Italy has decided to host China’s Xi Jinping on March 22 through 24. The topic of conversation is China’s “Belt and Road” infrastructure project, and according to the South China Morning Post, the Italian Prime Minister is interested in signing on.
“With all the necessary precautions, Italy’s accession to a new silk route represents an opportunity for our country,” Conte told a foreign policy seminar in the northern city of Genoa.
“It won’t mean that the next day we will be forced to do anything. It will allow us to enter into this project and have a dialogue.”
South China Morning Post
The United States has responded with suggestions that Italy should not do so. A security advisor to the President posted to Twitter, calling the Belt and Road initiative, also known as One Belt, One Road and The New Silk Road, a “vanity project”.

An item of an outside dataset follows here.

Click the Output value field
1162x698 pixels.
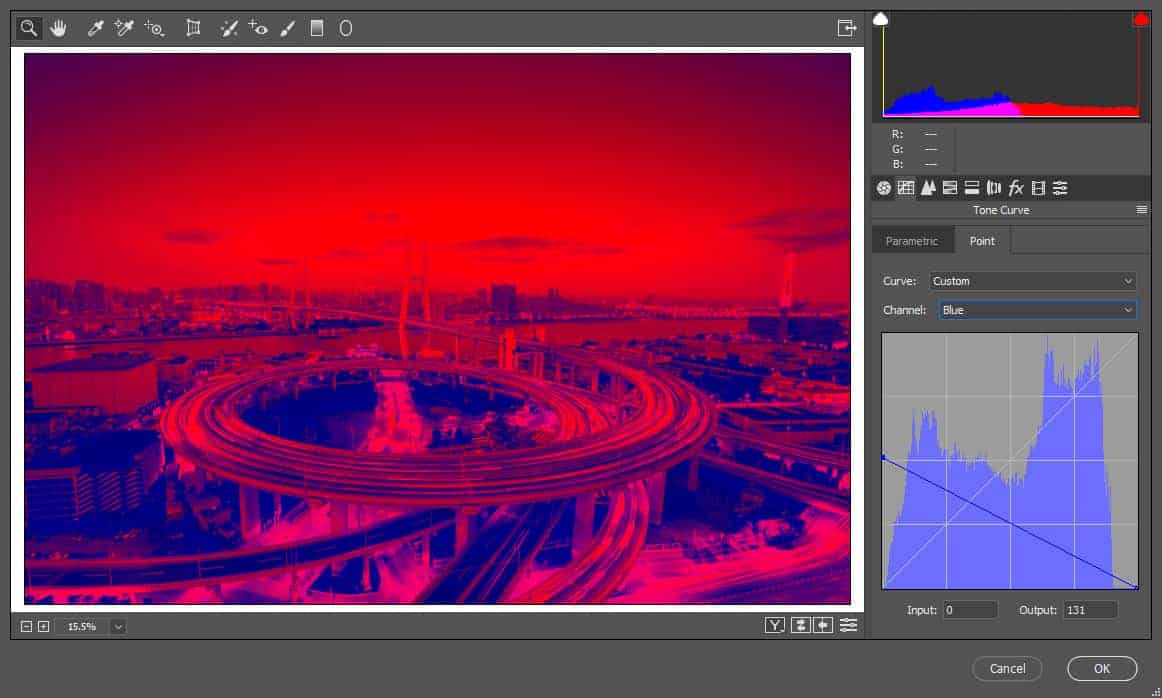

The concern, however, is that the initiative, which has been a focus of Xi’s foreign policy for years, is anything but a vanity project. Rather, it is an effort to build an infrastructure for protected and speedy transport of goods from China throughout the world. To this end, Xi has, through pressure and promises, collected treaties from dozens of countries and has already begun construction in many, including the China-Pakistan Economic Corridor.
Most of the American focus on Chinese trade has been on the trade between the two countries. This has been a topic prominently addressed by the current administration, which has been attempting to negotiate a new deal with China for months. Tariffs levied by the two countries against each other have been heavy, and have likely contributed to the significant slowing of economic growth that China has seen in recent quarters.
What has been downplayed, however, is the effort that China has been exerting to promote the trade infrastructure for their Belt and Road project. China has been aided in their efforts by President Trump’s tariffs. Consistently, after Trump has increased tariffs on foreign countries who might be useful to the Belt and Road, Xi Jinping has approached those countries to offer new treaties.
China offers foreign investment in infrastructure to the nations and the image of a dependable trade partner. To date, more than sixty countries have signed on or have shown interest in doing so, according to the Council on Foreign Relations.
The greatest difficulty experienced by China has been their insistence on utter control over the project. The lands to be used are specified by China and often come with mineral rights through ore-rich areas. Only Chinese companies are to be used in the construction efforts. Chinese oversight is, in most cases, virtually exclusive.
Despite the draconian expectations, the pathway needed for the BRI (Belt and Road Initiative) will be virtually complete if Italy signs on. A functioning BRI is designed to render Chinese goods preferable to American goods throughout much of the world, with cheaper delivery prices and fast delivery speeds. It would also put a physical Chinese presence in dozens of countries throughout the world, further establishing them as a dominant world superpower.